In der geowissenschaftlichen Praxis wird diese Hypothese des „Suchtrupp-Zufalls“ jedoch durch fundamentale geologische und physikalische Fakten angezweifelt. Das Gegenargument der klassischen Geologie stützt sich im Wesentlichen auf die folgenden drei Punkte:

1. Das Prinzip der geologischen Barrieren (Trockene Bohrungen)

Wenn Öl überall aus der Tiefe aufsteigen würde und ubiquitär vorhanden wäre, müsste man bei Bohrungen im Grunde fast überall auf Spuren von Kohlenwasserstoffen stoßen, sobald man tief genug bohrt.

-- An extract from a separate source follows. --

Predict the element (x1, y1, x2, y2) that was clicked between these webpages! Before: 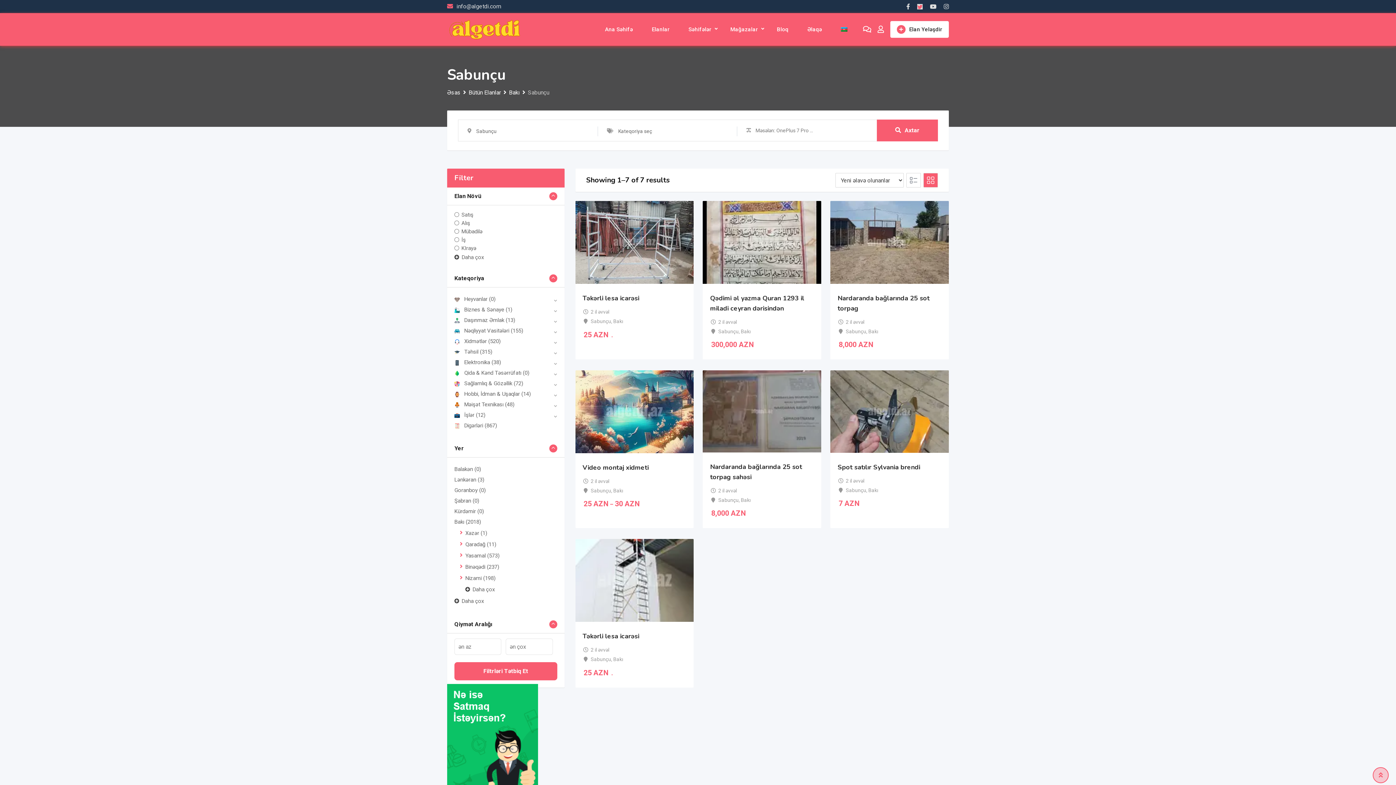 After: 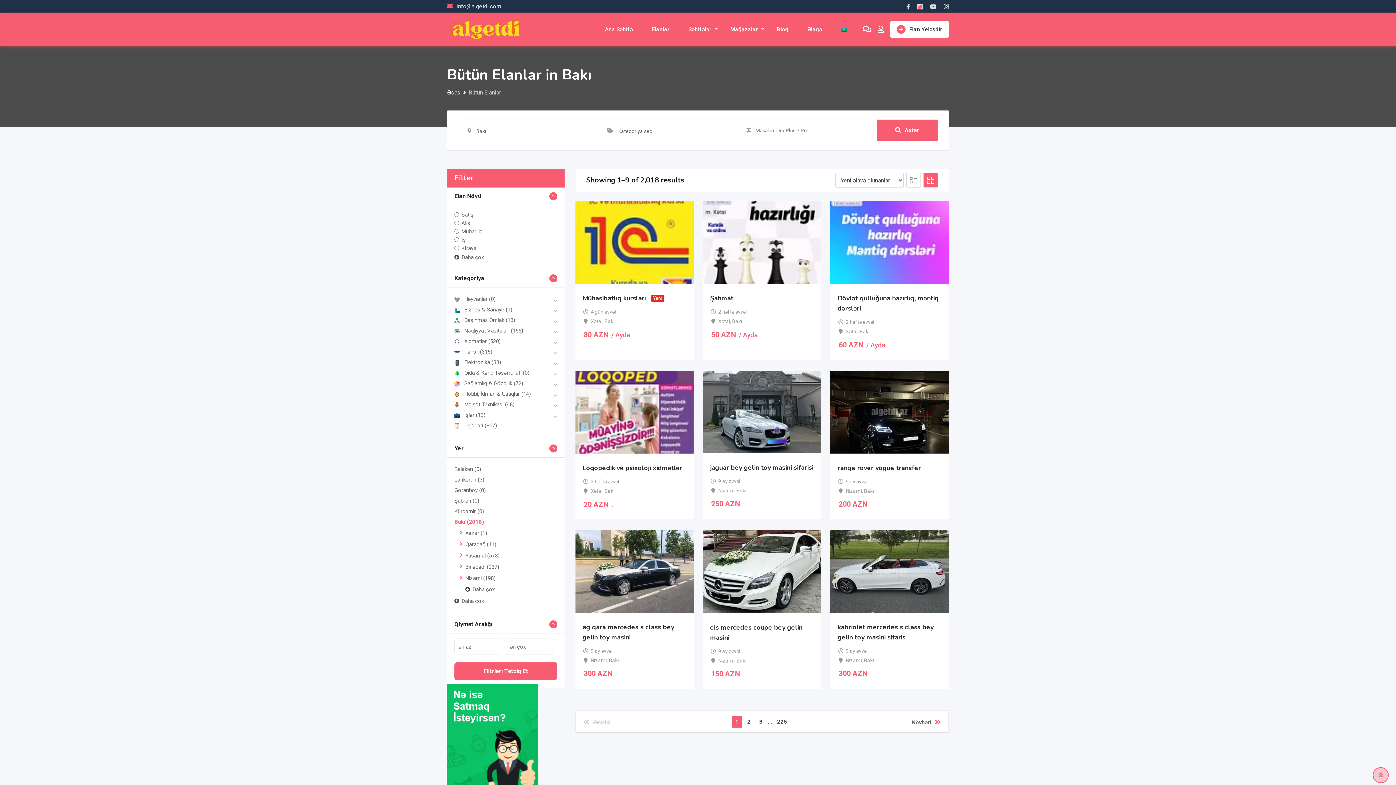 Action: label: Bakı (2018) bbox: (454, 518, 481, 525)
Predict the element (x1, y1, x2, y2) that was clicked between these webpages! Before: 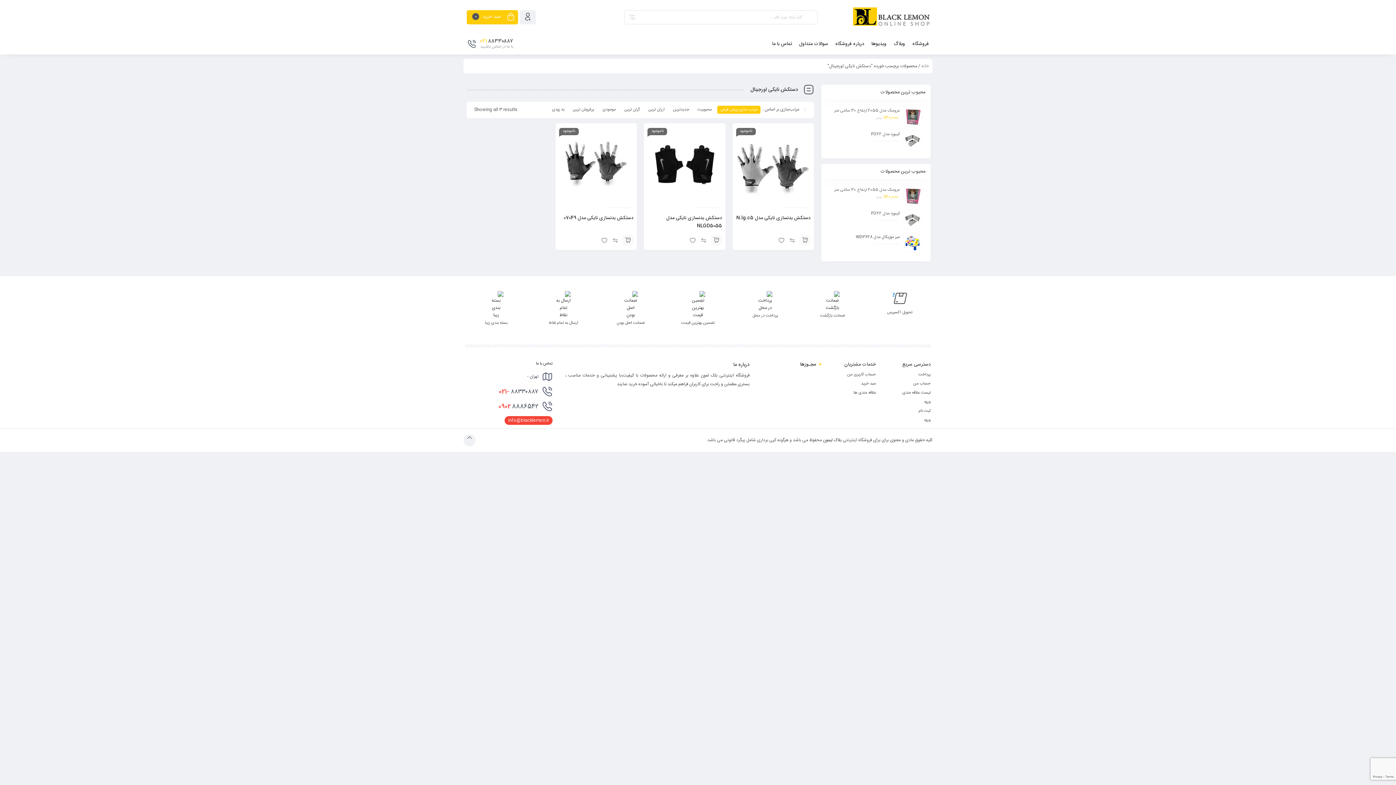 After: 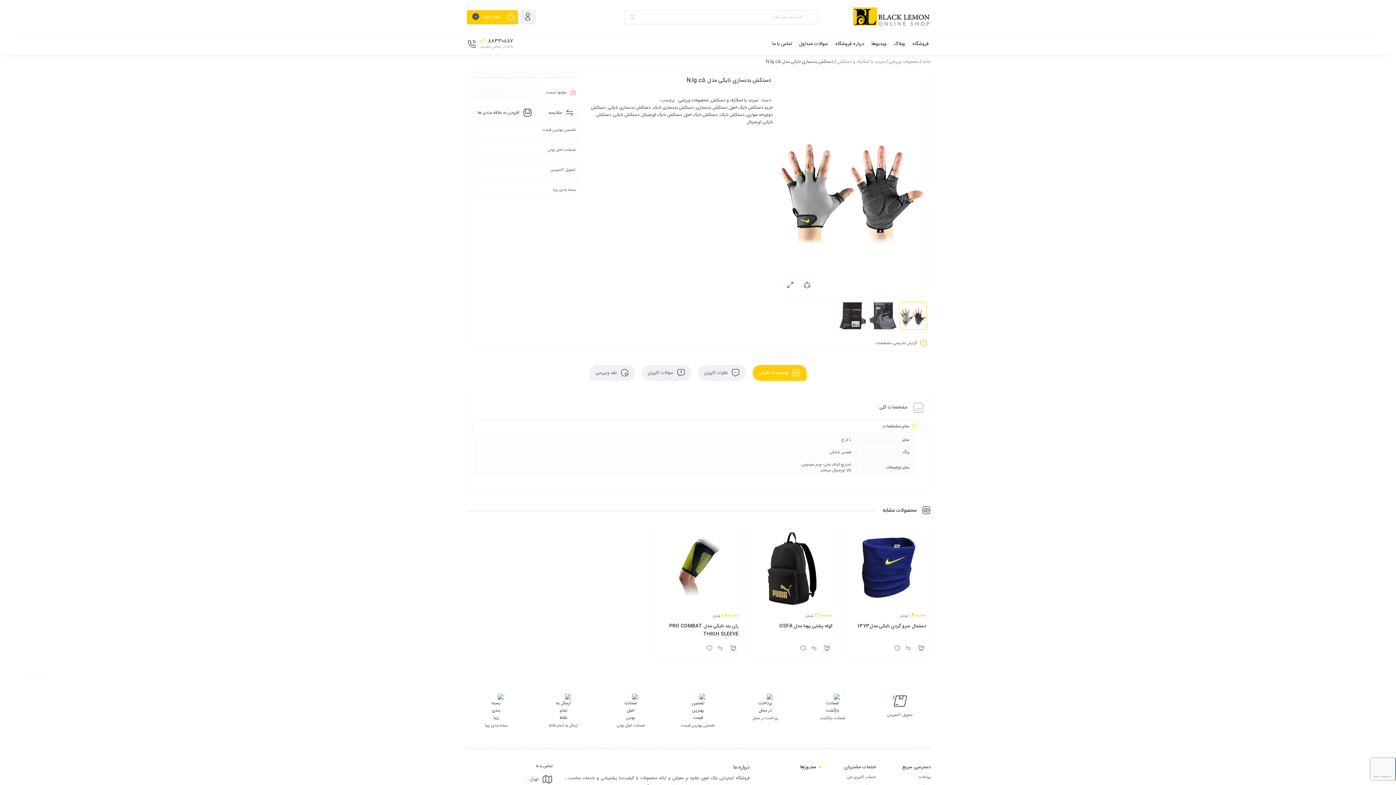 Action: bbox: (736, 214, 810, 222) label: دستکش بدنسازی نایکی مدل N.lg.c5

Die Realität der Exploration zeigt jedoch das Gegenteil: Die weitaus meiste Erdkruste ist ölfrei. Die Erdölindustrie verzeichnet außerhalb der bekannten Sedimentbecken eine enorme Anzahl sogenannter „trockener Bohrungen“ (Dusters). Wenn man in Regionen bohrt, die zwar tektonische Risse und tief reichende Spalten aufweisen, aber kein organisches Muttergestein im Umfeld besitzen, findet man in der Regel keinerlei flüssige Kohlenwasserstoffe. Das Öl ist eben nicht überall, sondern geografisch und geologisch extrem scharf abgegrenzt.

2. Die mathematische Passgenauigkeit der Massenbilanz

Der stärkste Einwand gegen den Zufall ist die quantitative Berechenbarkeit. Die moderne Geochemie nutzt Software-Modelle, die auf der biogenen Theorie basieren (die sogenannte Basin Modeling oder Becken-Modellierung).

Dabei berechnen Geologen:

  1. Wie viel Plankton hat sich in einer bestimmten Epoche in diesem Becken abgelagert? (Volumen des Muttergesteins)
  2. Welchen Temperaturen war es ausgesetzt? (Reifegrad)
  3. Wie viel Öl konnte daraus entstehen und in benachbarte Speichergesteine wandern?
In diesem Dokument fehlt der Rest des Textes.